Cette suspension, décidée en réponse à la rupture de l’ordre constitutionnel, visait à inciter au rétablissement rapide de l’État de droit. Pourtant, l’UA refuse d’isoler Bamako, reconnaissant que la stabilité du Mali constitue un enjeu de sécurité continental. Ainsi, l’organisation maintient une collaboration diplomatique active avec le Mali, notamment par le biais de son représentant spécial pour le Mali et le Sahel ainsi que de la Mission de l’UA pour le Sahel et le Mali (MISAHEL).
solidarité politique vs actions concrètes
La visite de Mahmoud Ali Youssouf à Bamako s’inscrit dans une volonté de renforcer le dialogue et la coordination avec les autorités maliennes. Le président de la Commission de l’UA a exprimé une solidarité pleine et entière face aux attaques terroristes qui frappent régulièrement le pays. Cependant, certains observateurs, comme Alioune Tine, fondateur du Africa Jom Center, estiment que l’UA doit aller au-delà des déclarations pour engager des mesures opérationnelles.
Pour Alioune Tine, il est impératif que l’organisation panafricaine mobilise activement ses membres pour soutenir militairement le Mali dans sa lutte antiterroriste. Il insiste sur la nécessité de sensibiliser les pays africains disposant de moyens à apporter une aide tangible, notamment via l’envoi de contingents militaires.

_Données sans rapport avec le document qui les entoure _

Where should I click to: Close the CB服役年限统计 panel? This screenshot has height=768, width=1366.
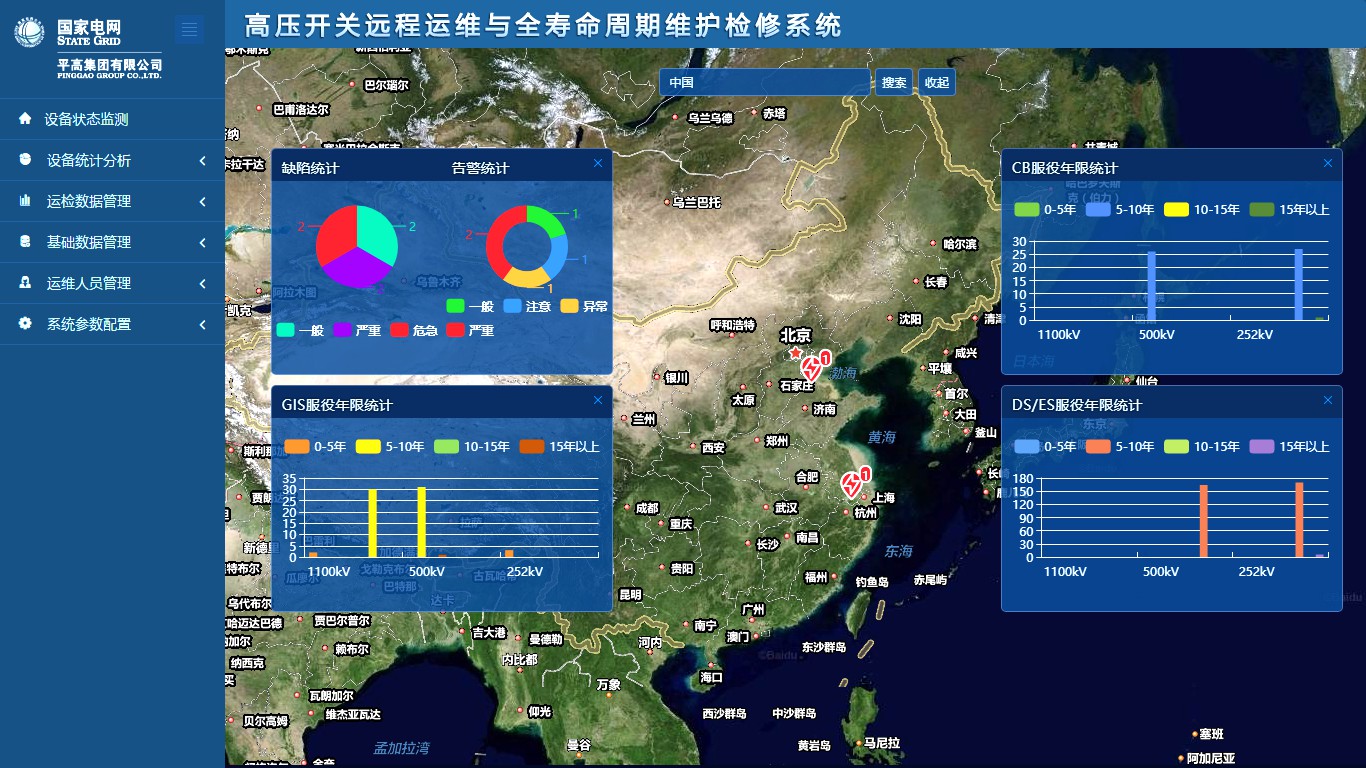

« Le président de la Commission de l’UA doit manifester sa solidarité de manière plus active et concrète. Il faut mobiliser des troupes africaines pour soutenir le Mali contre le terrorisme. C’est là que réside le besoin le plus urgent. »
les limites d’une coopération sous contrainte
Malgré les défis sécuritaires persistants, l’UA continue de privilégier une approche diplomatique pour résoudre la crise malienne. Pourtant, la remise en cause de l’Accord d’Alger de 2015 par les autorités maliennes complique davantage la situation. Les alliances émergentes entre les groupes séparatistes du Nord et le Groupe de soutien à l’islam et aux musulmans (JNIM) inquiètent particulièrement l’organisation, qui ne reconnaît ni la légitimité ni les revendications de cette coalition.
Aly Tounkara, chercheur au Centre des études sécuritaires et stratégiques au Sahel, met en lumière les limites structurelles et politiques de l’UA. Selon lui, l’hétérogénéité des positions entre les États membres rend difficile toute action militaire ou renseignement concertée. Il souligne également la dépendance financière de l’organisation vis-à-vis de bailleurs extra-sahéliens, un facteur limitant son autonomie et son efficacité.
« Il sera difficile pour l’UA d’apporter un soutien militaire ou en renseignement, car les pays membres ne sont pas toujours alignés sur une même vision stratégique, encore moins lorsqu’il s’agit d’intervenir au Mali. La dépendance aux financements extérieurs constitue un obstacle majeur à la mise en œuvre d’actions pertinentes et efficaces. »
Entre soutien diplomatique, appel à l’unité territoriale du Mali et contraintes internes, l’UA tente de concilier principes et réalités politiques. Cette visite marquera-t-elle un simple geste symbolique ou le début d’un engagement plus marqué aux côtés de Bamako et des autres pays de l’Alliance des États du Sahel (AES) ? La question reste entière.